Python Modules

Python modules (moduleType: model) are executable code that processes documents on the Kodexa platform. They are the core building block for inference, transformation, and event-driven workflows.

Project Structure

A Python module has a simple structure:

my-module/
├── module/
│   ├── __init__.py
│   └── module.py          # Main module implementation
├── module.yml              # Kodexa module definition
├── pyproject.toml          # Python project configuration
└── makefile                # Common tasks (optional)

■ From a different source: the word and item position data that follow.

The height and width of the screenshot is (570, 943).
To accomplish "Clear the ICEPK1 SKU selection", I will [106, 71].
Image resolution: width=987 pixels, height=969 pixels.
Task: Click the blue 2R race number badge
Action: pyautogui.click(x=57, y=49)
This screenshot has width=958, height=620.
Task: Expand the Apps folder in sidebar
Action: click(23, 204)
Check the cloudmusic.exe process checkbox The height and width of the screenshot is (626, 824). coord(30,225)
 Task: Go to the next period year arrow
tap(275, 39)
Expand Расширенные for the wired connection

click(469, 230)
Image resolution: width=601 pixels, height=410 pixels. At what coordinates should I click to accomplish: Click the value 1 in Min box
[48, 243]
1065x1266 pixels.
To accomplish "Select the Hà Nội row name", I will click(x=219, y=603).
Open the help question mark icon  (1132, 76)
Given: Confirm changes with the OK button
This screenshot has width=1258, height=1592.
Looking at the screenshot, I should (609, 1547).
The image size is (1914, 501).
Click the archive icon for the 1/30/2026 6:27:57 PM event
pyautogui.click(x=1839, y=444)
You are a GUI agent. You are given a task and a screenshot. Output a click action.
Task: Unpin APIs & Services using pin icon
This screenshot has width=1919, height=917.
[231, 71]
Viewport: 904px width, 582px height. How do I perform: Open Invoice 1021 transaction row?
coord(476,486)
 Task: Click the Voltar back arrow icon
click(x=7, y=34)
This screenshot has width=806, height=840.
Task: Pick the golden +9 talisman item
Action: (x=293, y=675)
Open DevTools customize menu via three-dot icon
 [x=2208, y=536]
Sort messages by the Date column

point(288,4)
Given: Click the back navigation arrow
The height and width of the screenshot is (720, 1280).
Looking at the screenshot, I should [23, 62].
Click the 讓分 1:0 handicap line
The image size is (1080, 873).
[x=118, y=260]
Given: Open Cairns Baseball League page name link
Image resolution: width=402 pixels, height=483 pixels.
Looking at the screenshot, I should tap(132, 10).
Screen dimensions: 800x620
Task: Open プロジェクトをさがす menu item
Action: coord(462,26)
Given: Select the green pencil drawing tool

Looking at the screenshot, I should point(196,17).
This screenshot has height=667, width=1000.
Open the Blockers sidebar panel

Module Definition (module.yml)

Every module needs a module.yml that describes it to the platform:

slug: my-module
version: 1.0.0
orgSlug: my-org
type: store
storeType: MODEL
name: My Module
metadata:
  moduleRuntimeRef: kodexa/base-module-runtime
  type: module
  contents:
    - module/*

Key fields:

slug: Unique identifier within your organization
orgSlug: Your Kodexa organization slug
moduleRuntimeRef: The runtime environment that executes your module (see Module Runtimes)
contents: Glob patterns for files to include in the deployment

Writing an Inference Module

The most common module type processes documents. The entry point is an infer function in module/module.py:

import logging
from kodexa_document import Document

logger = logging.getLogger(__name__)

def infer(document):
    logger.info(f"Processing document: {document.uuid}")

    # Access document content
    all_text = document.content_node.get_all_content()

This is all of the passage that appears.